Peki sizden izin almadan mı yayınlıyorlar? Evet benden izin almadan yayınlıyorlar ve en çok okunan kitap olmuş gittim ödül aldım oradan da. Uluslararası aşıklar ve şairler şöleni yapıyoruz bu yıl sekizincisini yapacağız. 12 ülkeden 100’e yakın şair ve yazar aynı zamanda aşık katılıyor.

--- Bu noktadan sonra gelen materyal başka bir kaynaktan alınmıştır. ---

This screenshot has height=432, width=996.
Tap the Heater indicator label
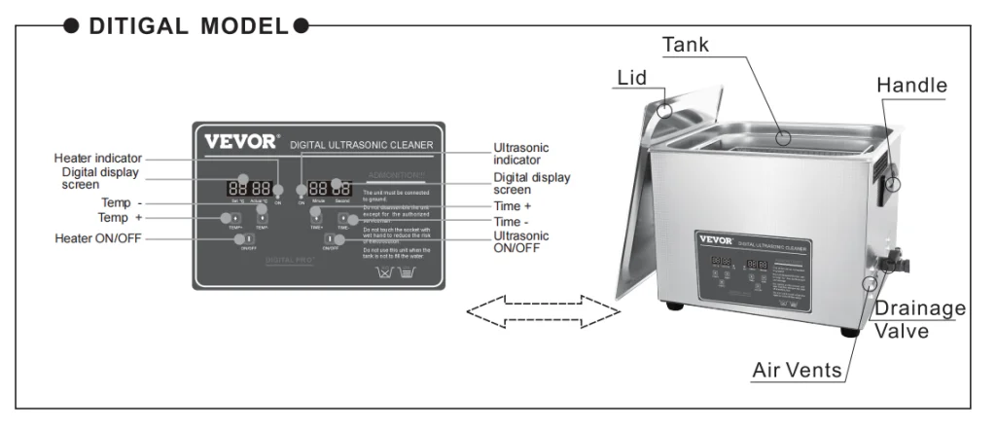(97, 158)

Daha önceden Konya’da yapılıyordu 40 yıl Konya’da yapıldı. Fevzi Halıcı yaşlanınca bana bir mektup yazdı ben artık bu işi yapamıyorum sen de bu işte emeği geçen bir insansın Türk halk edebiyatında, bundan sonra bu işi yürütür müsün diye resmi bir belge ile başvurdular, sekiz yıl da biz yapıyoruz. Hem Türkiye hem Bursa uluslararası düzeyde tanınmış oluyor kültür bakanlığı ve benzeri destekler alıyoruz.

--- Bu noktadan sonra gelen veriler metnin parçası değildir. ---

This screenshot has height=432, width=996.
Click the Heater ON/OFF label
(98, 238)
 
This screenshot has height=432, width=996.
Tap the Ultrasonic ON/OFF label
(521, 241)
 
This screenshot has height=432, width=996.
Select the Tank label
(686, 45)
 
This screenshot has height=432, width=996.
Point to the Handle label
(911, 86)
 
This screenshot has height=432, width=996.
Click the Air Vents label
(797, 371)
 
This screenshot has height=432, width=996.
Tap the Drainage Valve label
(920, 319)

Kaç kitabınız var Özgen Bey? 21 kitabım var şu anda. Şu an bazı baskılar yayınevleri tarafından yayınlanmakta çok kitap yazamıyorum ama bazı eserlerim yayınlanıyor özellikle bazı kitaplarım yurt dışında da yayınlanıyor. Pek sormuyorlar öylece yayınlıyorlar, Yunus Emre Var Yar’ına kitabım ödüllü bir kitap kültür bakanlığından Azerbaycan'da yayınlanıyor,

Genelde eşinizle birçok yere gidiyorsunuz mesela yabancı ülkelere gezmeyi sever misiniz, birlikte baş başa kalınca ne yapmaktan hoşlanırsınız. Seyahati çok severim ama pek gidemiyoruz. Fransa’ya kardeşime ve torunumuz olunca Amerika’ya gittik bebek ziyaretine.

Birlikte neyi yapmaktan hoşlanırsınız eş olarak? Birlikte seyahat etmeyi, sohbetlerini çok beğeniyorum tarihi romancı olduğu için çok büyük bir keyif alıyorum, kitap okuyor veya yazarken yazdıklarını okuyorum.

Yani 24 saat birlikte olsam sıkılmam diyorsunuz. Hayır sıkılmam daha çok memnun olurum.

Kindar mısınız? Hayır kindar değilim. Çok sabırlıyım. Çok az oluyor o sabır taşması.

Sizde de var mı o sabır? Yok bende yoktur sabırsızım.

Peki kıskanç mısınız, birbirinizi kıskanır mısınız? Yok öyle şeyler yok belki gençlik yıllarında olmuştur ama artık hayat arkadaşıyız öyle şeyler olmuyor.

Melahat Hanım ben onun yazdıklarını okumaktan, onun sohbetini dinlemekten çok keyif alıyorum’ dedi sizin için, peki müzikle aranız nasıl ses tonunuz çok akustik sizin de bir ona yatkınlığınız var mı? Gençlik yıllarında bağlama çalıyordum, türkü ve Türk sanat musikisi söylüyordum ama son zamanlarda pek fırsat bulamıyoruz yine de eş dost sohbetlerinde küçük gecelerde elimize mikrofon tutturdukları oluyor yani.

Oğlunuzun düğününde söylemediniz mi? Ona zaman kalmadı. Hatta bir yakınımız beraber düet yapacak ne oldu dedi, ama çok yoğundu kalabalıktı ona zaman olmadı.

Zaman ayırıp bu yoğun tempoda ve düğün yorgunluğunu bile atamadan konuğumuz olduğunuz için çok teşekkür ederim her ikinize de. Biz de size çok teşekkür ederiz. En kısa zamanda tekrar birlikte olmak dileğiyle.